ARLETTE – Allô !... Bonjour... Oh ! plutôt de travers ; je n’ai pas tellement le moral... Ça ne s’arrange pas ; il y a des angles qu’on n’arrive pas à arrondir... Oui, c’est une chance que nous n’ayons pas d’enfants.... Quelle idée ! Non, je ne suis pas stérile. Comme j’appréhendais l’avenir, je remettais ce bonheur à plus tard... Il est généreux, intelligent, jovial, mais aussi possessif, jaloux, colérique, impulsif, tyrannique ; bref, j’étouffais auprès de lui... Entre nous, il n’y a jamais eu de vraie complicité... Je l’espère, mais la procédure risque d’être plus longue que prévu... Ah ! j’adore les nouvelles quand elles sont bonnes... Tu parles sérieusement ? Merci du cadeau, Phil, je suis bien contente... Nous allons mettre ça au point, tu ne seras pas déçu... Bien sûr que je viendrai samedi... D’accord, je t’embrasse sur...

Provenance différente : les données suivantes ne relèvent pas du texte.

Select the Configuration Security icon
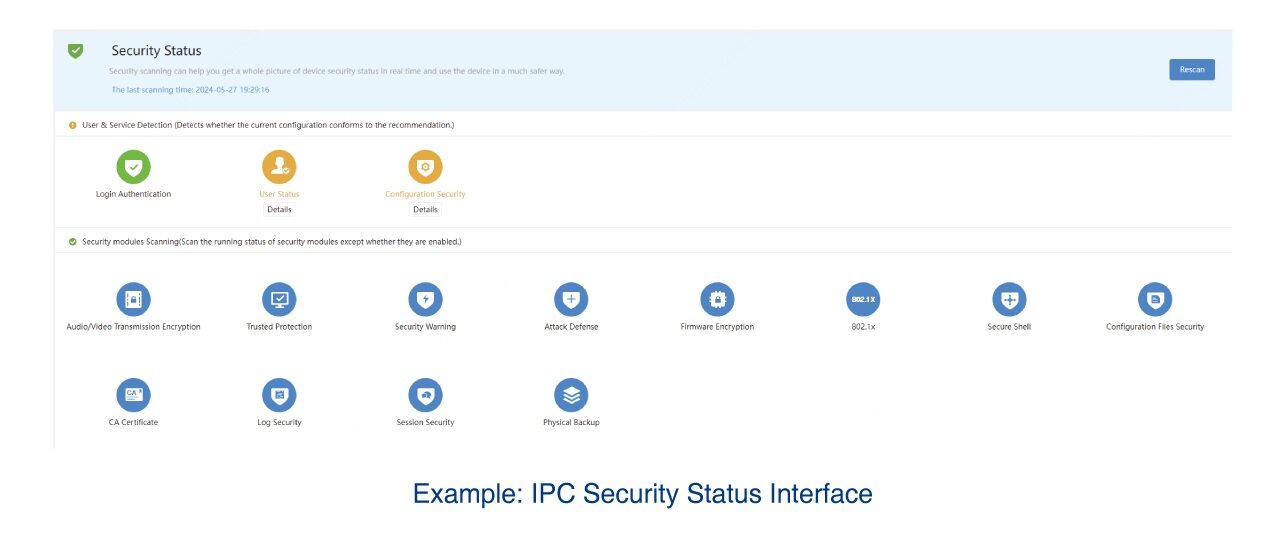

BOUR (bondissant sur les planches) – Assez ! j’ai compris. C’est pour quand le mariage ?

ARLETTE (ayant raccroché le téléphone) – Me marier ? Qui a parlé de mariage ? Les chaînes de cette institution vieillotte me sont bien trop pénibles, je ne me laisserai plus prendre.

BOUR – Qui est l’homme qui t’a appelé ? J’ai senti qu’une grande complicité vous unit.

ARLETTE – Phil est le patron du cabaret où je travaille. Il aime les employés qui lui donnent satisfaction.

BOUR – Et tu es dans ce cas, tu lui donnes satisfaction ?

ARLETTE – Il trouve que j’ai du talent et a de l’estime pour moi. Comme mon spectacle remplit la boîte, il a intérêt à me ménager. Je lui ai proposé d’interpréter une petite pièce en duo avec Jean.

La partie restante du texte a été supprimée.